In the Use aspect of DYC failure is your friend. My Teacher always said that its better to lose with the right method then win with the wrong one. On many occasions he warned me to avoid making the mistake he made, which was, "To allow my fighting ability to cover my shame."


Like many of us, Master Fung found his way to Integrated Strength through exposure to a variety of martial arts. Back in the day he was a scrapper, often testing the waters of other styles on behalf of his kung fu brothers. In Testing Strength practices like pushing hands that fighting ability would often cover a mis-take on using Integrated Strength that would have informed his training and accelerated his personal development, if he had allowed himself to lose.
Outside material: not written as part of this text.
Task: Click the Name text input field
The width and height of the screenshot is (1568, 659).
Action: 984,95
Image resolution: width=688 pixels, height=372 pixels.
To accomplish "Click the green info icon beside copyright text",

This is my experience as well. In partner practice it can be difficult to quite that need to 'win'. Old habits die hard and that damn battering ram can be hard to quit.


The 'Health Dance' is often cited as the highest expression of achievement in Integrated Strength training, but I think not as it is still a contrived thing. In my experience the manifestation of Integrated Strength in pure relationship to our Intent is where we want to be, the dormant capacity fully awakened and ubiquities in our every day like.


The Quickening

Unfortunately I cannot inform you of the destination on a journey that never ends. I can, however, inform you that I have designed DYC with a very specific goal in mind for its participants. That goal is to reach 'The Quickening'.


Like any meaningful endeavor we must prepare ourselves to work through the tough bits. We must dis-cover the miss-es, reclaim lost ranges of motion, strengthen and elongate connective tissue, grind through the rust and dysfunction. Much of this is not fun, it consumes time and energy and can feel like pushing a rock uphill.


There comes a point, however, when the hill flattens and begins to slope down, where the practice begins to pull you forward rather than require that constant push. I like to call this inflection point 'The Quickening' because from that point forward things start clicking into place at a faster and faster rate. Through discipline we discover freedom, what used to taste bitter sweetens.


'The Quickening' is also a point where unity and the concept of oneness become more of an experience than an idea. Two, arms become one. Two legs conspire to take a single step. Five bows unite the force of the whole body. Action becomes inseparable from intent and we learn to know our opponent by becoming one with them. We literally begin to relate to ourselves, other people and our environment in a more holistic way.


A journey within DYC is and will be as unique to you as any snowflake. May be you have been training for years and releasing a simple mis-understanding could quickly propel your practice forward. May be your frustrated in not making progress with another method and seeking help. May be you are just starting and want a shorter path to actual skill. May be you are a tourist who is not quite sure if this is something you want to invest your time in. May be you are coming along for the ride with your partner or friend.


Regardless, DYC is intended to give you the tools and support you need to reach 'The Quickening' and the foundation to take full advantage of it. In subsequent articles we will be diving deeper into how to apply the tools we have to support and accelerate our Integrated Strength development to achieve the milestones outlined herein.